10 years of trying, and what we finally are getting is the real Internet, but slowly changing. I can't fault WAP for what it was trying to do; within the context of the time a whole new stack of technologies made total sense to deliver information to the mobile phones. The problem is that they used words like 'Internet' and 'browsing', creating expectations no 4x25 character LCD phone could fulfill.
Since the first days I always heard stories of how WAP would be great not to play Bejeweled with or download and review a spreadsheet, but for getting coupons. "You'd be close to a pizza or a Starbucks and then you'd automatically get a coupon and that would drive traffic into the stores and the stores pay for that, man" was always the usecase bandied about, which in my cynical days made me describe myself as someone who worked in "the Mobile Pizza-Coupon Delivery Industry". The scenario never worked out, because you always had to find out where the phone was before you could send the right coupon, and nobody could make up their minds if the consumer should pull coupons (i.e. have to try to fetch one every time they were in a new shop) or get them pushed (i.e. be bombarded). Both options suck. Neither of them are going to 'surprise and delight' anyone. To put it in terms I'd hear while working at Disney, there was never any magic in delivering coupons. Especially since the scenarios were always about making hapless consumers buy and getting money from shopkeepers for delivering this crap, never fundamentally about making people happy.

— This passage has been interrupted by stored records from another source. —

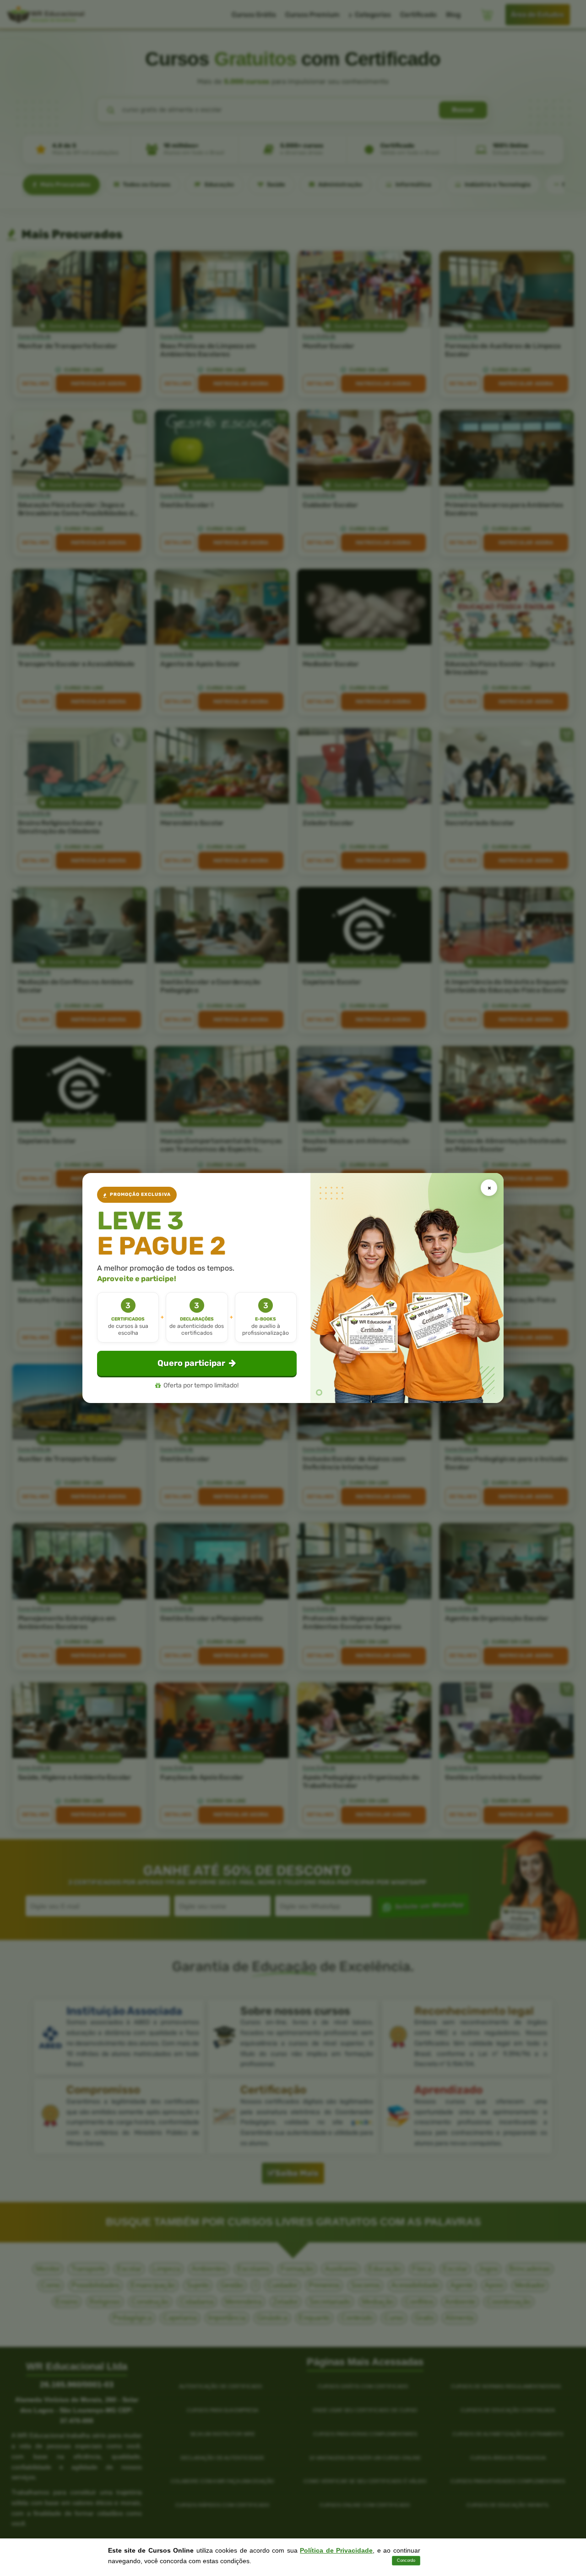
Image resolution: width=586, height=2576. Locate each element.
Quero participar (191, 1363)
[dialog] (293, 1288)
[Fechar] (489, 1187)
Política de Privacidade (336, 2550)
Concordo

What you need to deliver magic is to know the user's context. Fulfill the anticipation. Either by creating the context and creating the anticipation by making the park and the rides, or knowing where the user is and what they want. Location-based services are all about knowing the user's context: where are you, where do you want to go, how can I help you with that, what can I give you at those places? It's not the only piece of context you need to deliver magic, but it is a very important one (which is why Disney controls its contexts in the parks so), one that manufacturers have been trying to put into devices as fast as financially possible, and application developers have pounced on to unlock with applications. A whole industry, GPS-devices / sat-navs, was created in the 90s around this piece of context, a viable and very big industry, because there was such demand to get help when, well, navigating this context. Now in this millennium this industry is being networked so that the devices can update the context live. And thus merging with phones, becaue they do networking and communication.
We want our mobile devices to help us. To really help us, they need to know our context. Location is one piece, and it is making life so much easier. I have moved to enormous cities twice in the last 2 years, and I am navigating them like I have always lived here, saving so much time. But context is more than Location. The next one to lick is Intent: what is the user doing? Can I, as a mobile device, disturb? How can I help? This one will be a bit trickier, and it can wait until Location has been fully exploited and played out. But start thinking about it.